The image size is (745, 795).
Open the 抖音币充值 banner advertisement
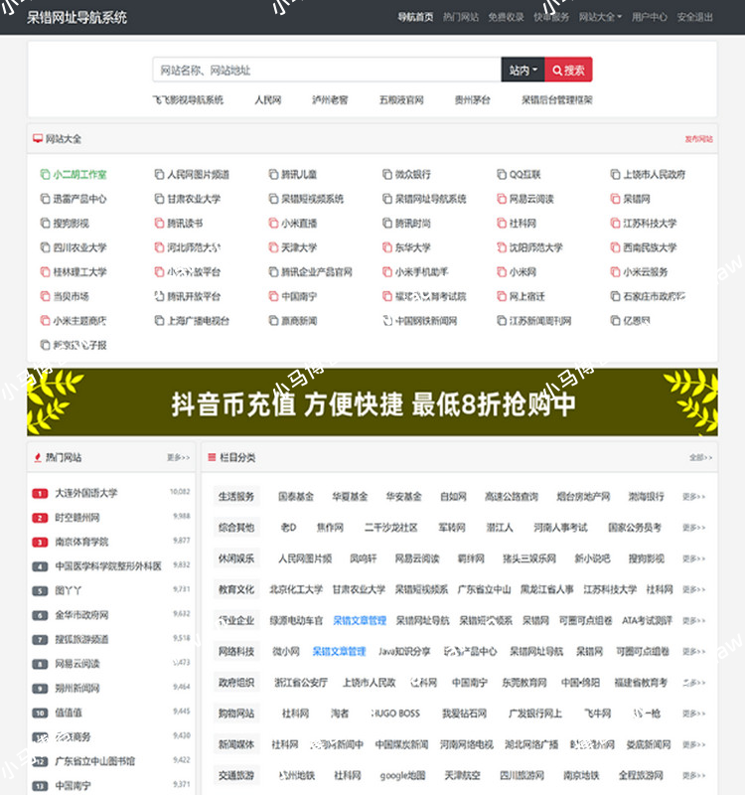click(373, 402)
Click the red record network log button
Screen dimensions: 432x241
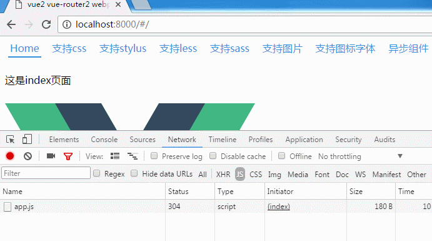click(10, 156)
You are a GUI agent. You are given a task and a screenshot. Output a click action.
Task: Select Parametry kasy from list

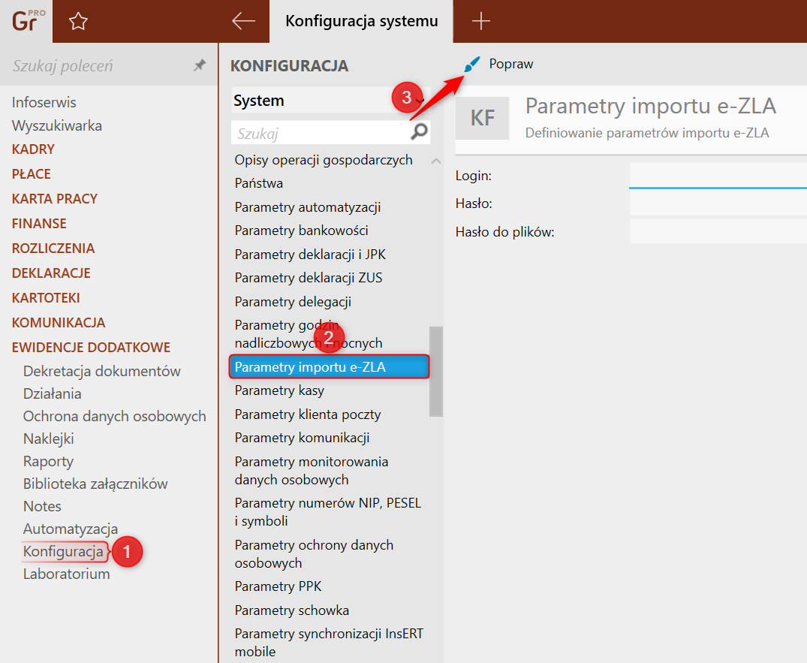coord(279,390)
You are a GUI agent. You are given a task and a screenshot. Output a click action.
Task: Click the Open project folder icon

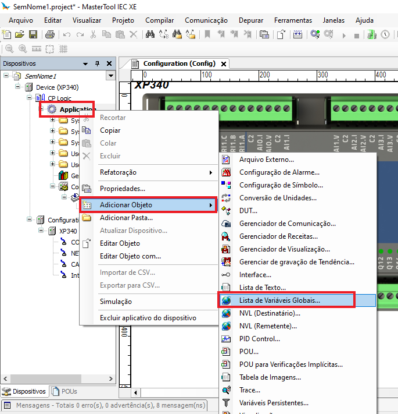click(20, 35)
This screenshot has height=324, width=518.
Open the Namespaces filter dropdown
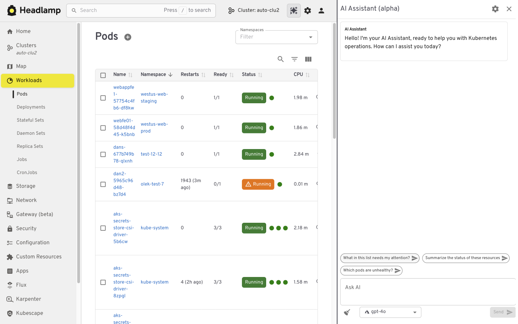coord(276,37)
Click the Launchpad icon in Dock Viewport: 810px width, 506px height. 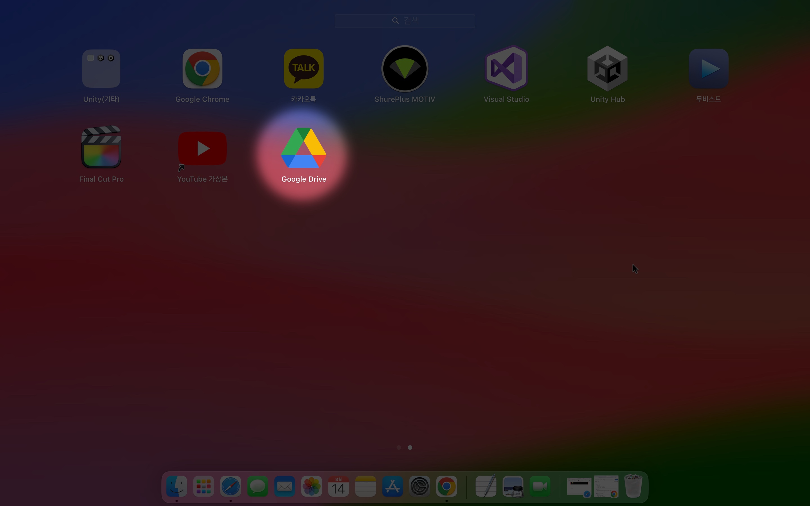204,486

----------------

WHAT YOU SHOULD DO: Scale everything from the start of the records down to the line containing "coord(279,390)", both included, reproducing the requests unchanged but multiplying each coordinate in the answers by 2.4 and rounding to whole numbers, with halves rounded up. Leave the pictures out.

WRITTEN ANSWER:
The image size is (745, 795).
Open the 抖音币充值 banner advertisement
click(895, 965)
Click the red record network log button
Screen dimensions: 432x241
click(24, 374)
You are a GUI agent. You are given a task and a screenshot. Output a click action.
Task: Select Parametry kasy from list

coord(670,936)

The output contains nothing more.